The electric iMiEV, which is based on the gasoline-powered Mitsubishi I arrived on the market far earlier than most other electric vehicles. Mitsubishi was the first to market, despite the fact that its 100 km range and hefty price make us chuckle today.

Mitsubishi once more gained an advantage over the rest of the auto industry by developing the first truly well-liked plug-in hybrid vehicle. Although the Outlander’s appearance and interior may not have been best-in-class, its engineering is close to unmatched, and it hasn’t experienced any of the battery dependability problems that have plagued some of its PHEV competitors.

Mitsubishi made news for all the wrong reasons once more, this time for exaggerating how inexpensive several important models on the Japanese market may be. In actuality, it was subsequently discovered that Mitsubishi may have cheated on their fuel testing for up to 25 years. More corporate blood was spilled, and the scandal allowed Renault-Nissan to acquire Mitsubishi.

Why doesn’t Mitsubishi manufacture cars?

However, such cannot be stated of a remark made by Lindley. In a global sense, the company, which sells 1.2 million automobiles annually, is not that large. He claimed that it would be difficult to be economically viable if you tried to be in all the different market groups and adhere to fads, such as sports vehicles. In other words, Mitsubishi contradicts itself by claiming it cannot follow trends while also announcing that it will do so. It should all work out in the end.

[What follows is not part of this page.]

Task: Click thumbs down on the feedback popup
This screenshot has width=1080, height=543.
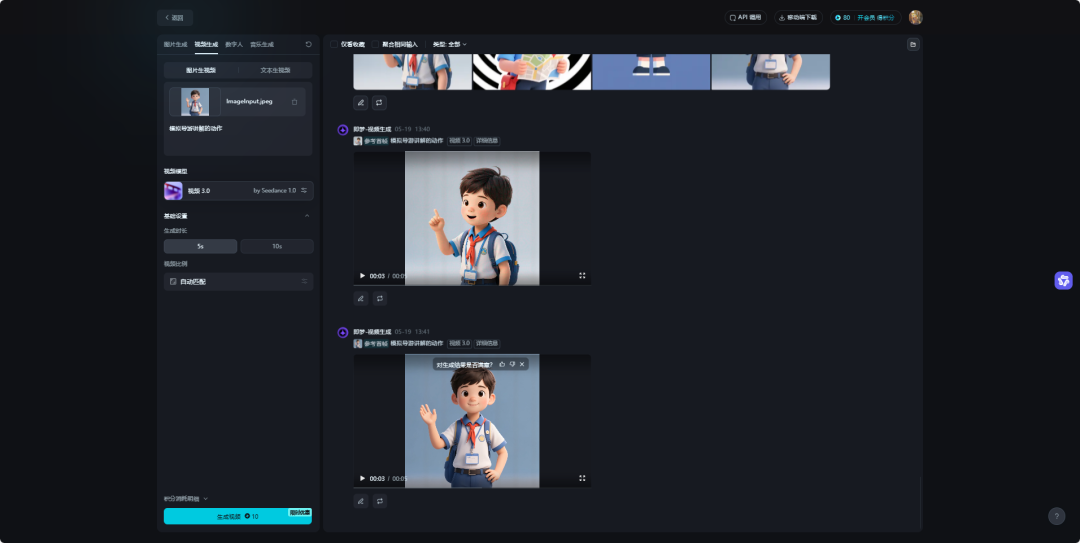Action: [512, 364]
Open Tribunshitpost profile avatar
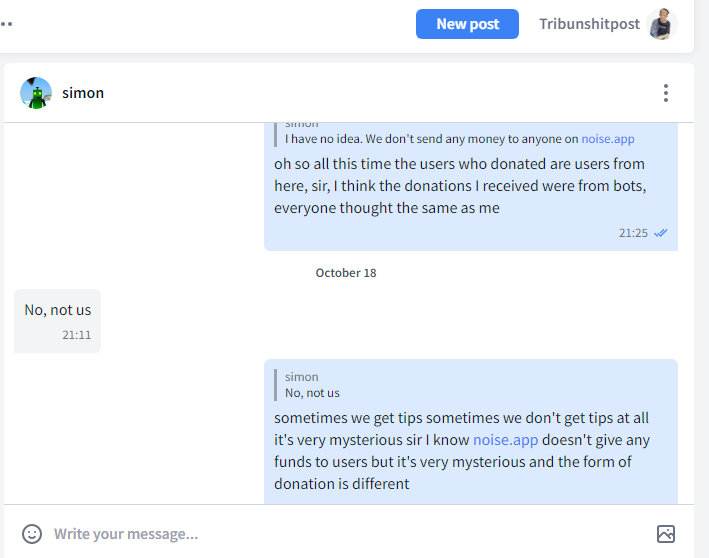The width and height of the screenshot is (709, 558). [662, 24]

Although you may feel that we are being overly critical, it is important to remember that Mitsubishi is the same company that produced the Eclipse, the only sports car that, despite being mercifully discontinued, unexpectedly made a comeback as a crossover. The Eclipse was the only one that actually got worse with each new generation.

Indeed, years before Ford made headlines by choosing to do the same thing, Mitsubishi discontinued all of their vehicleswith the notable exception of the deliciously inexpensive Mirage. Most people probably don’t know that Mitsubishi still sells automobiles in the US.